Bleeding Dreams: How Prosperity Party’s Failed Policies Are Destroying Ethiopia’s Youth Future
By: Abyot Alemu
Ethiopia’s youth, once heralded as the engine of the nation’s development, are now trapped in an unforgiving cycle of economic despair, political alienation, and mass exodus. The tragedy is not an accident—it is the direct product of the Prosperity Party’s misguided policies, systemic corruption, and cynical manipulation of public resources. In a country where over 70% of the population is under 30, the ruling party’s negligence and incompetence have become an existential threat to the nation’s future.
University graduation, which should symbolize the beginning of a promising career, has instead become the gateway to a wasteland of joblessness. Thousands of graduates each year find themselves roaming cities, CVs in hand, knocking on doors that open only for those with the right political connections or family networks. Nepotism has infested every corner of the labor market—jobs are no longer won by merit, but by allegiance to the ruling elite or the payment of bribes. The result is a generation disillusioned, humiliated, and robbed of the dignity of work.
Unable to see hope at home, Ethiopia’s youth are risking their lives to cross deserts, seas, and borders in search of opportunity abroad. The stories of young men and women drowning in the Mediterranean, dying of thirst in the Sahara, or being enslaved and abused in the Middle East are no longer exceptional tragedies—they are the predictable outcome of an economic system that has utterly failed them. The Prosperity Party, instead of confronting the structural causes of this crisis, has chosen to parade empty slogans and stage propaganda campaigns about “job creation” that produce temporary, low-quality, and politically driven employment schemes.
The regime’s failures are not limited to the economy. Politically, the government has dismantled democratic institutions, suffocated independent media, and turned the political space into a suffocating monopoly of the ruling party. Opposition parties are harassed, activists are jailed, and dissent is criminalized. This authoritarian grip is not only a moral failure—it is also a direct cause of economic stagnation. No nation can innovate, attract investment, or achieve sustainable growth when its governance is based on fear and exclusion.
Corruption under Prosperity Party rule has reached epidemic levels. Public funds meant for infrastructure, education, and youth programs are diverted into the pockets of party cronies. Business licenses, land allocations, and government contracts are distributed not based on competence or public need, but as rewards for political loyalty. This perverse system not only discourages honest entrepreneurship but actively punishes those who try to play by the rules.
The educational system, another pillar of national development, has also been compromised.

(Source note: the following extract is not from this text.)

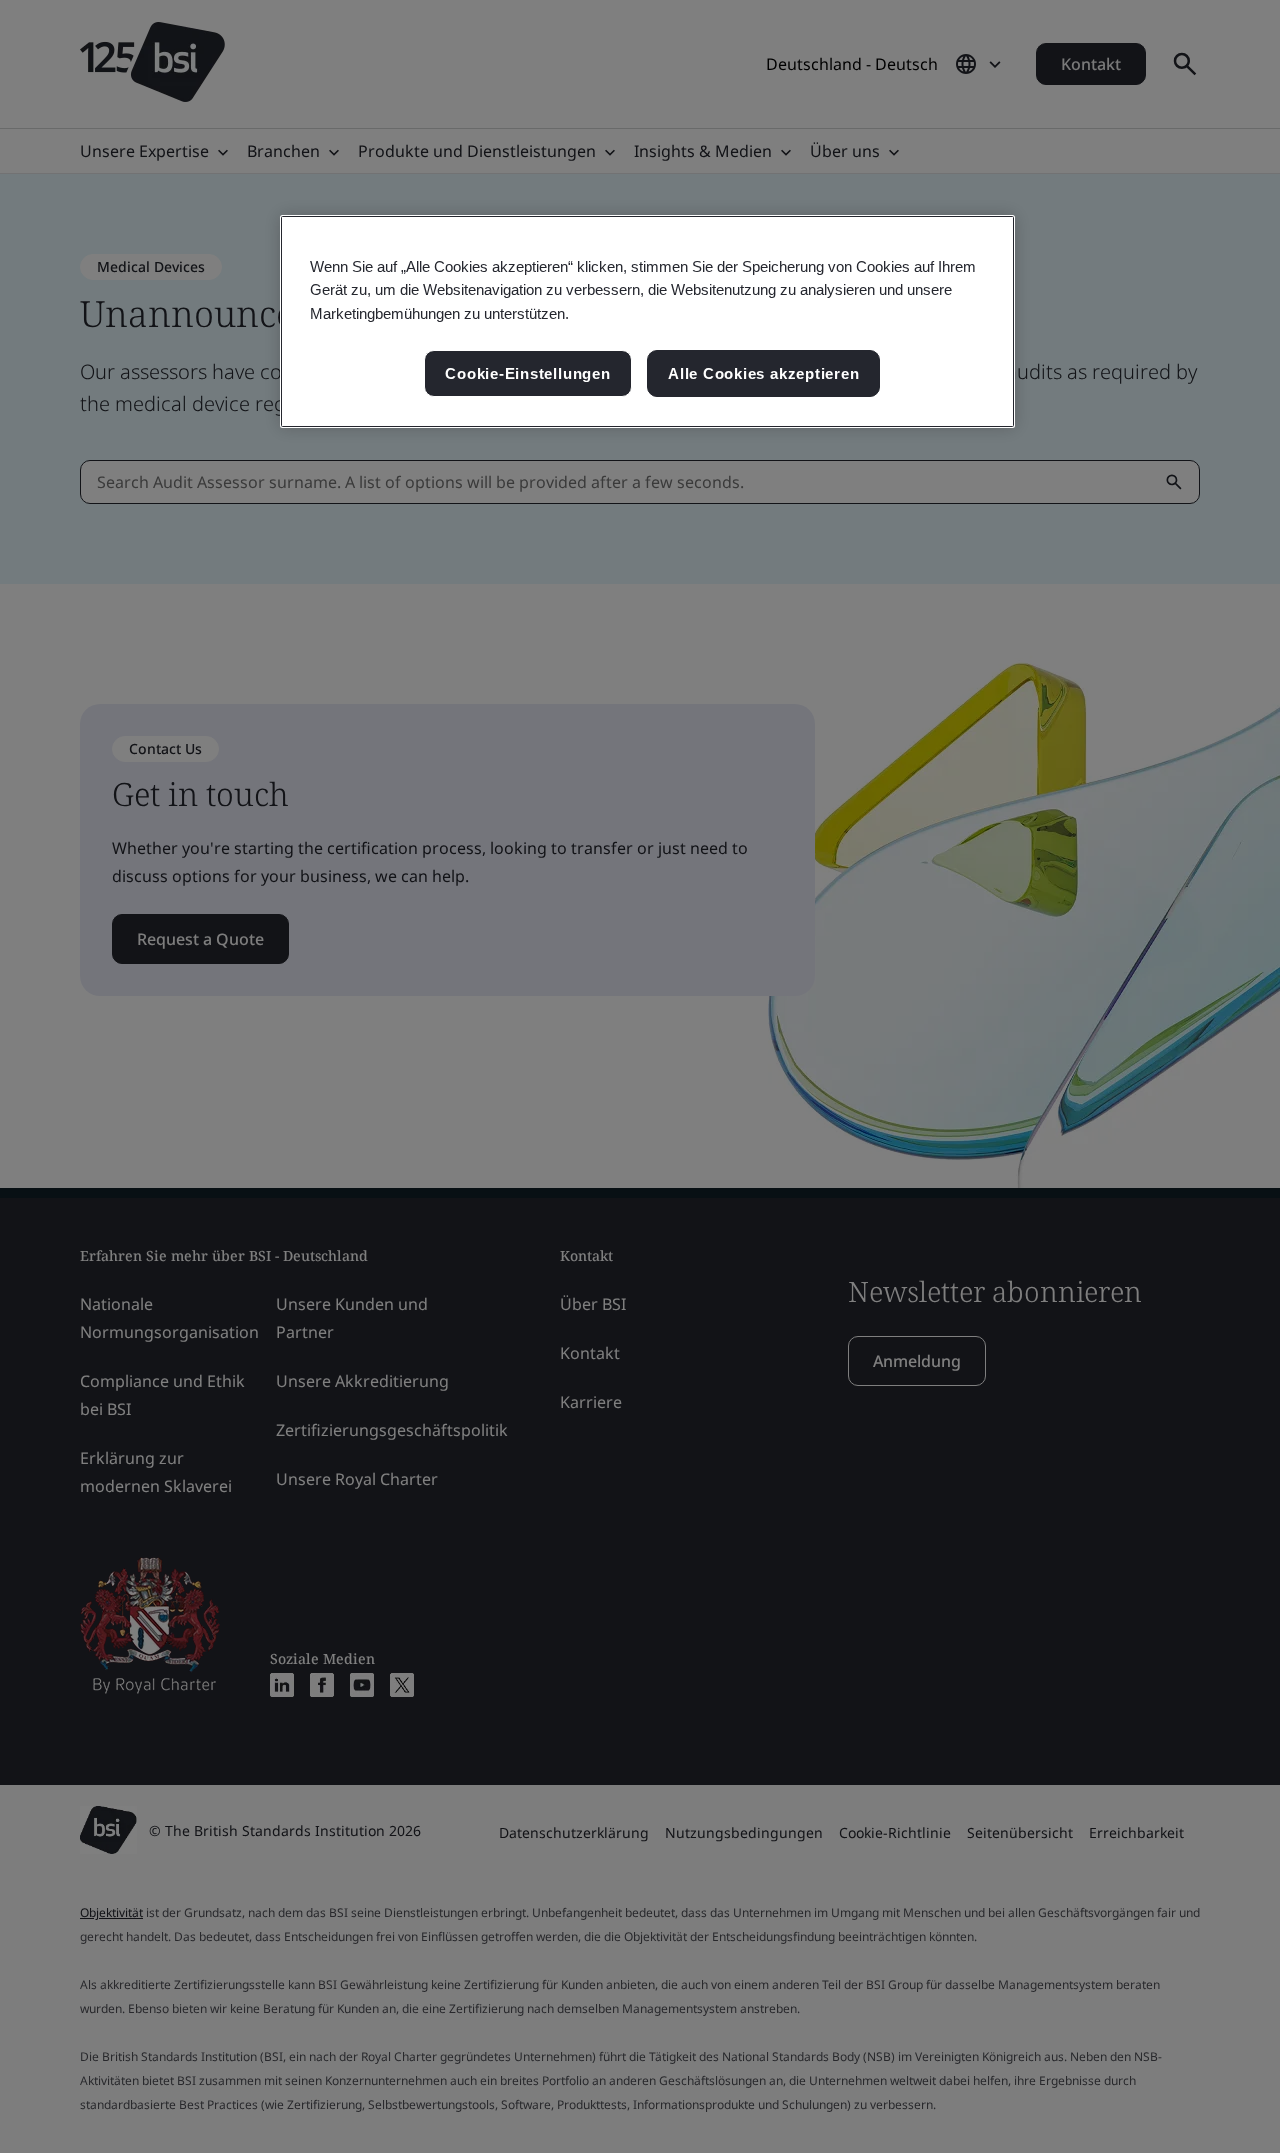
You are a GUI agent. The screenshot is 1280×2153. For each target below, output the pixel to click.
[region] (647, 321)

Underfunded, politicized, and poorly managed, universities churn out graduates without equipping them with the skills the job market demands. Vocational training is underdeveloped, and research institutions are starved of resources. The result is an economy flooded with paper qualifications but starved of practical skills, innovation, and productive capacity.
If this trajectory continues, Ethiopia will face not just a “youth problem” but a full-scale social explosion. History teaches us that no regime can indefinitely suppress the hopes and frustrations of its young people without facing consequences. The ticking time bomb of mass unemployment, political disenfranchisement, and migration will eventually detonate—with devastating effects for national stability.
Solutions do exist, but they require the political will that the Prosperity Party has consistently lacked. First, genuine job creation must replace propaganda. This means fostering a competitive, corruption-free business environment where small and medium enterprises can thrive. It means investing in manufacturing, technology, and agriculture in ways that actually benefit local communities rather than enriching a political elite. Second, the education system must be depoliticized and restructured to match the realities of the labor market, with a strong focus on skills development, entrepreneurship, and innovation. Third, political reform is non-negotiable: without democracy, transparency, and rule of law, no economic plan will succeed.
The ruling party will resist such reforms because they threaten its grip on power. But the alternative—continued decay, brain drain, and national collapse—is far worse. Ethiopia’s youth deserve a country that values their talent, rewards their effort, and protects their rights. That vision will not be delivered by the same party that has betrayed them for over a decade. It will come only through political change—change driven by an organized, informed, and fearless citizenry.
The choice before Ethiopia is stark: continue under Prosperity Party’s suffocating rule and watch the dreams of an entire generation bleed away, or take the bold step toward a democratic, just, and prosperous society. The youth are not just the future—they are the present. And the present demands action, not slogans.